## [What the exercise asks]
With the pictures excluded, reproduce all of the data exactly.

***

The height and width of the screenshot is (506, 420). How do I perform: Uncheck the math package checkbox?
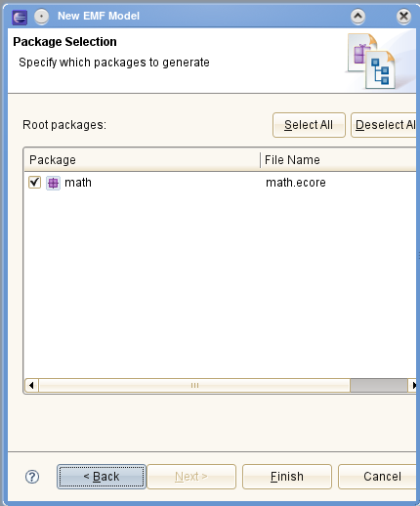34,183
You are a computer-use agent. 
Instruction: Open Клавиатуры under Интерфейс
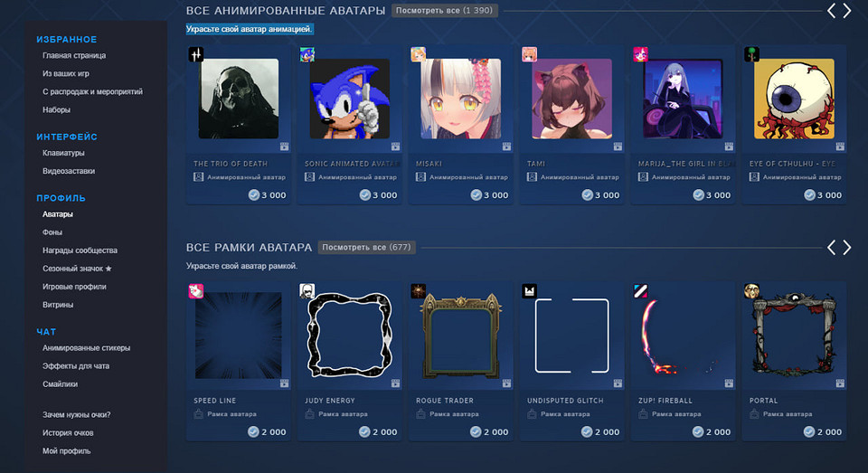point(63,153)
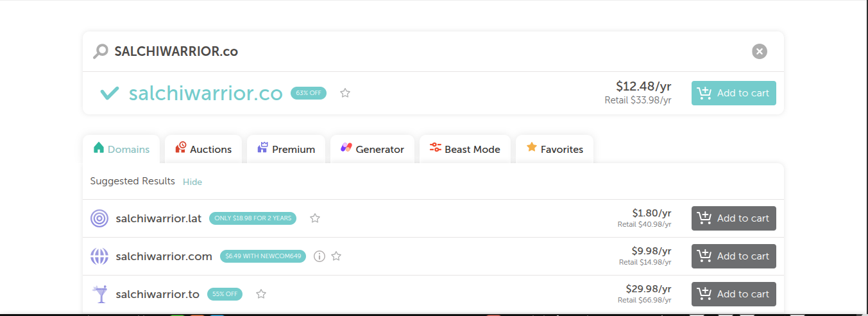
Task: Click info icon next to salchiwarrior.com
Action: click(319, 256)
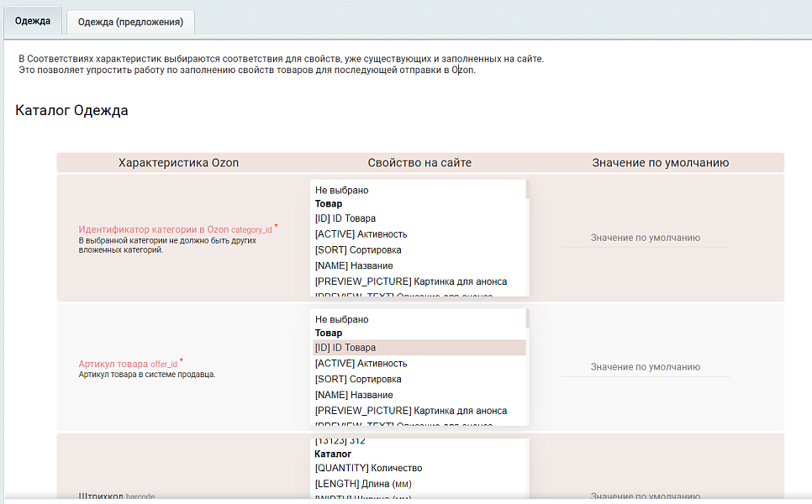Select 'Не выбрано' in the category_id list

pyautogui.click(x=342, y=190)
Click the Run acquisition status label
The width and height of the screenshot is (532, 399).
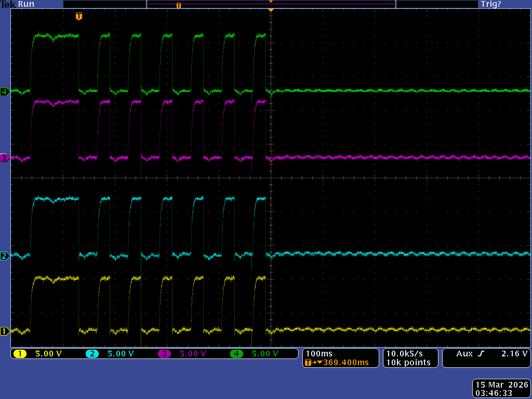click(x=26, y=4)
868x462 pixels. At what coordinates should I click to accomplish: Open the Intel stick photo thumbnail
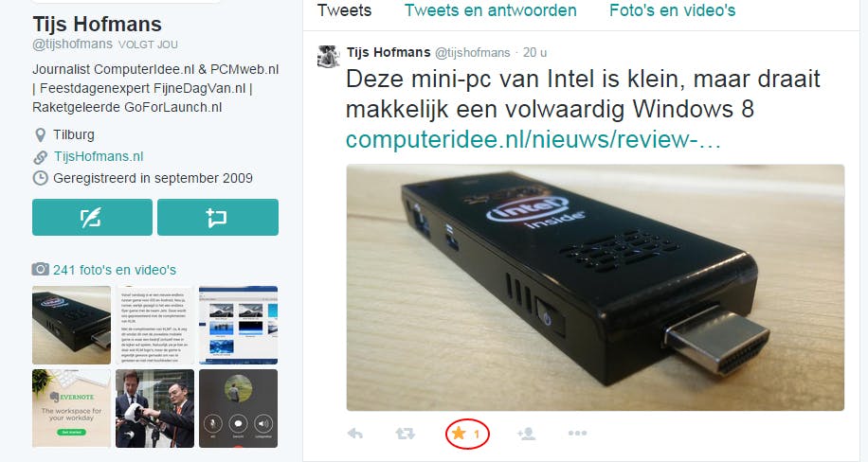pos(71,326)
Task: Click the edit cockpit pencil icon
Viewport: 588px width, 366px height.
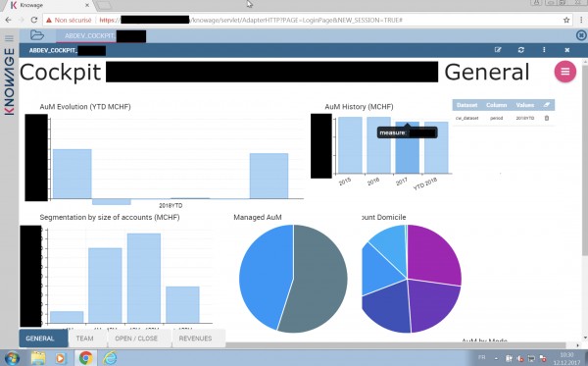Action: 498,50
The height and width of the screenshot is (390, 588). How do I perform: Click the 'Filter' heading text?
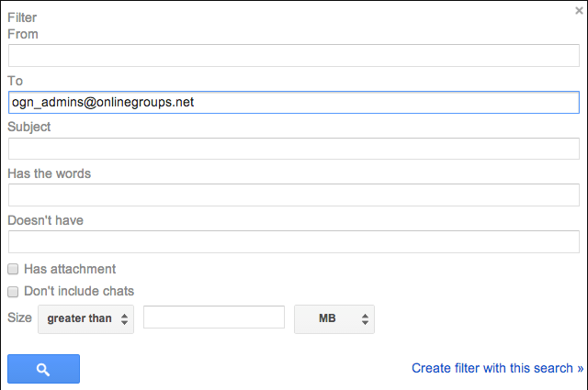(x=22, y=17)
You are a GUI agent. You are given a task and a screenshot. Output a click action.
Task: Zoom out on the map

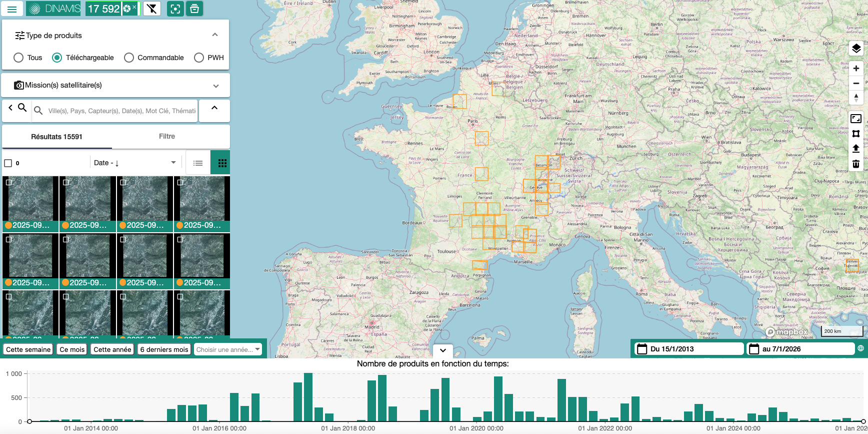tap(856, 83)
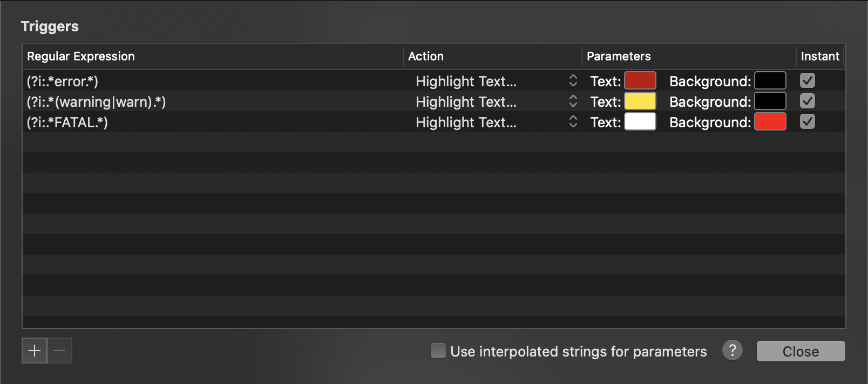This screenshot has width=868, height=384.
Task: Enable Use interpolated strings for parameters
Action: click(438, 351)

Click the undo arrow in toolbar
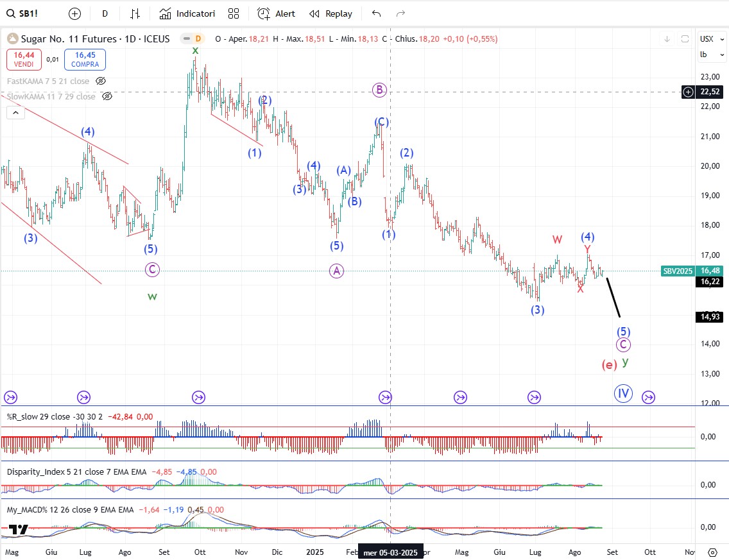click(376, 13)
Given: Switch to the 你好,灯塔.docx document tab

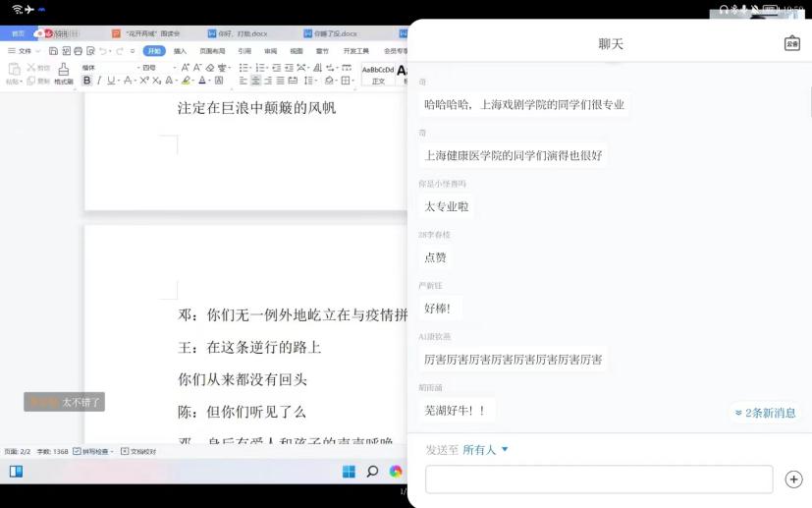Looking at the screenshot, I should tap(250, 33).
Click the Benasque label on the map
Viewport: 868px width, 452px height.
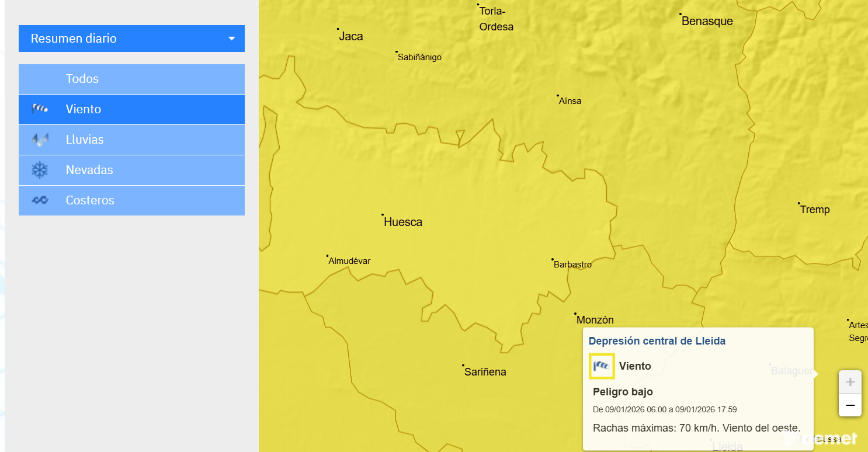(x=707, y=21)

***

## [Solution for this task]
The height and width of the screenshot is (506, 420). How do I perform: Uncheck the math package checkbox?
34,183
You are a computer-use agent. 
Instruction: Open Клавиатуры under Интерфейс
point(63,153)
Task: Click info icon next to salchiwarrior.com
Action: click(319, 256)
Select 'Не выбрано' in the category_id list

pyautogui.click(x=342, y=190)
Click the Run acquisition status label
The width and height of the screenshot is (532, 399).
click(x=26, y=4)
868x462 pixels. At what coordinates should I click to accomplish: Open the Intel stick photo thumbnail
pos(71,326)
Task: Click the edit cockpit pencil icon
Viewport: 588px width, 366px height.
Action: 498,50
The height and width of the screenshot is (390, 588). How do I perform: Click the 'Filter' heading text?
(x=22, y=17)
You are a GUI agent. You are given a task and a screenshot. Output a click action.
Task: Zoom out on the map

tap(856, 83)
This screenshot has width=868, height=384.
Task: Enable Use interpolated strings for parameters
Action: click(438, 351)

Click the undo arrow in toolbar
click(376, 13)
Given: Switch to the 你好,灯塔.docx document tab

Looking at the screenshot, I should tap(250, 33).
Click the Benasque label on the map
Viewport: 868px width, 452px height.
(x=707, y=21)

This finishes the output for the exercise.